WILLIAMSBURG, BROOKLYN
Corey Reichert sat in the window of the L Cafe, dumping raw sugar onto his cappuccino’s cloverleaf. The barista was busy, she didn’t do that for just anybody.
He was taking a crumbly bite from an oversized muffin when a passing friend knocked on the window. Corey waved him in.
“Heard you were heading out on tour?” the friend said, another musician named Dario, shoulder bag full of xeroxed posters he was fly-posting along Bedford Street.
“Next week,” Corey said, swallowing muffin, wiping his face.
He motioned to the empty chair across from him. Dario sat tentatively with his hands still in his pockets, looking briefly toward the harried barista and the long line at the counter he would not be joining.
“What band?” Dario asked.
“X-13?”
“Oh yeah, they’ve got that one song, sounds like that other band.”
Ambiguity aside, there was an indisputable ring of approval from a musician still hustling at street level.
“That’s the one,” Corey said. He knew exactly what Dario was talking about, until two months ago he might’ve said the same thing.
“Nice gig,” Dario said, eyeing a streetlamp outside the window he hadn’t postered yet. He got ready to bolt.

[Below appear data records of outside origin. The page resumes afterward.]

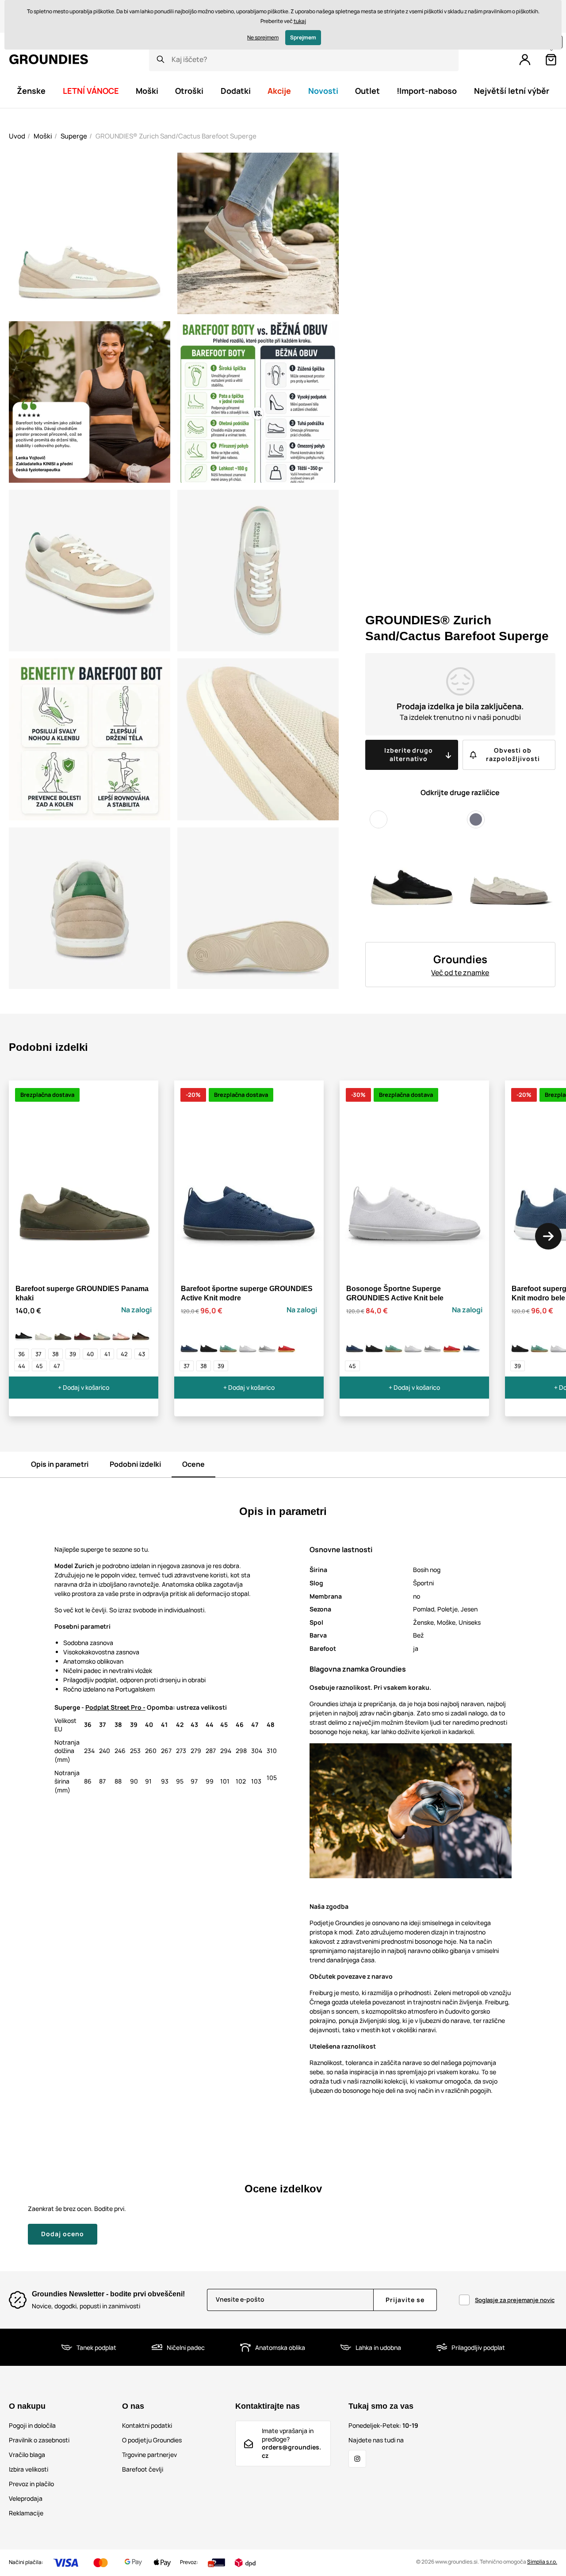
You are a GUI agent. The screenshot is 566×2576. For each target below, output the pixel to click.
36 (21, 1354)
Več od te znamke (460, 972)
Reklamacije (26, 2513)
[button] (548, 1236)
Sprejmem (303, 37)
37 (38, 1354)
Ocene (193, 1464)
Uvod (17, 136)
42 (124, 1354)
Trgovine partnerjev (149, 2454)
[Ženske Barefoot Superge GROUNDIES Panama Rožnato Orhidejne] (121, 1332)
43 (141, 1354)
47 (57, 1366)
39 (72, 1354)
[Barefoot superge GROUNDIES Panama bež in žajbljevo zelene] (101, 1332)
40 (90, 1354)
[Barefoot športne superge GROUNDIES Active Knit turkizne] (228, 1344)
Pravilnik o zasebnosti (39, 2440)
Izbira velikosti (28, 2469)
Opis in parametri (59, 1464)
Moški (43, 136)
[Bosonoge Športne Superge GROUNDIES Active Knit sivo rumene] (267, 1344)
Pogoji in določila (32, 2425)
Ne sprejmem (263, 37)
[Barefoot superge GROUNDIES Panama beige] (43, 1332)
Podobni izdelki (135, 1464)
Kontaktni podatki (147, 2425)
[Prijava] (525, 60)
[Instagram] (357, 2459)
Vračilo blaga (27, 2454)
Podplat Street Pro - (115, 1707)
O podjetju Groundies (152, 2440)
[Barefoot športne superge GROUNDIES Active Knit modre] (189, 1344)
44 (21, 1366)
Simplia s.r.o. (542, 2561)
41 (107, 1354)
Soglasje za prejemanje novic (515, 2300)
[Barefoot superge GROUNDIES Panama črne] (24, 1332)
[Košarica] (551, 60)
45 (39, 1366)
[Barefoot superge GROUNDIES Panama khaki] (63, 1332)
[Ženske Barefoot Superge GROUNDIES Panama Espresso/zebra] (140, 1332)
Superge (74, 136)
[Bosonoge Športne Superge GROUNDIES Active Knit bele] (247, 1344)
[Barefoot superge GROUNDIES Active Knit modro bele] (471, 1344)
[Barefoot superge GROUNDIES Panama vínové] (82, 1332)
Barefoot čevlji (142, 2469)
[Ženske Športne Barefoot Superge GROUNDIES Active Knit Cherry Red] (286, 1344)
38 (55, 1354)
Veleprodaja (25, 2498)
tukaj (300, 21)
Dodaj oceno (62, 2234)
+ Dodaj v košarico (83, 1387)
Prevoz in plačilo (31, 2484)
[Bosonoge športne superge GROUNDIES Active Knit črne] (208, 1344)
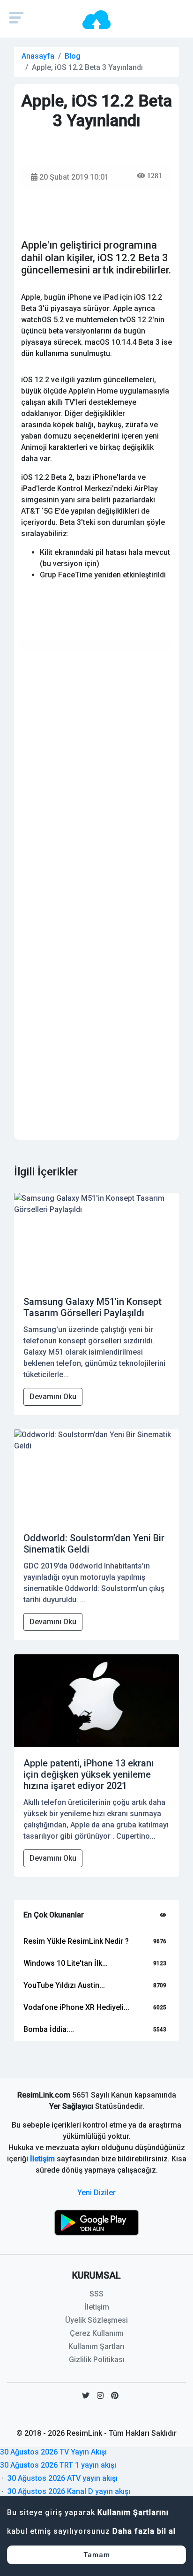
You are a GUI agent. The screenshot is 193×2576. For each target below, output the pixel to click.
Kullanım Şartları (96, 2346)
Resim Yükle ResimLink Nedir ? (76, 1941)
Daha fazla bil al (144, 2531)
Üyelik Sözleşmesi (96, 2320)
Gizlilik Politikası (97, 2359)
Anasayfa (38, 56)
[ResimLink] (96, 2222)
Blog (73, 56)
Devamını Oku (53, 1396)
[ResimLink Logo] (96, 19)
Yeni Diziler (96, 2192)
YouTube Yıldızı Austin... (64, 1985)
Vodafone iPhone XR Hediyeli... (76, 2007)
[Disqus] (96, 776)
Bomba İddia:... (48, 2029)
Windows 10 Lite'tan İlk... (65, 1963)
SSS (96, 2293)
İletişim (42, 2158)
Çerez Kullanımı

“It’ll work,” Corey said, “for now.”
# # #
BURLINGTON, VT
The Wool Factory had been a working mill on the Winooski until the company moved south. Abandoned for decades, it was a venue now, capacity 449, with a sometimes problematic sound system.
Kevin “Subs” McPherson was not planning on setting foot in The Wool Factory once this week, not even for a beer. He was giving his ears a break, as it were, before heading out on tour. His old pals X-13 were stepping up, and he was about to step up with them.
Sitting on his front porch, he heard the phone ring but let the machine get it. It was Mike at the club, sounding desperate.
“Subs, I can’t get rid of this hum, you gotta help me.”
Mike was barely legal. Subs supposed the kid was doing him a solid, filling in for the next two months. He went inside and picked up.
“Hang on, be right over.”
It was only a few blocks walk. It wasn’t even soundcheck time, how early did this kid think you needed to start?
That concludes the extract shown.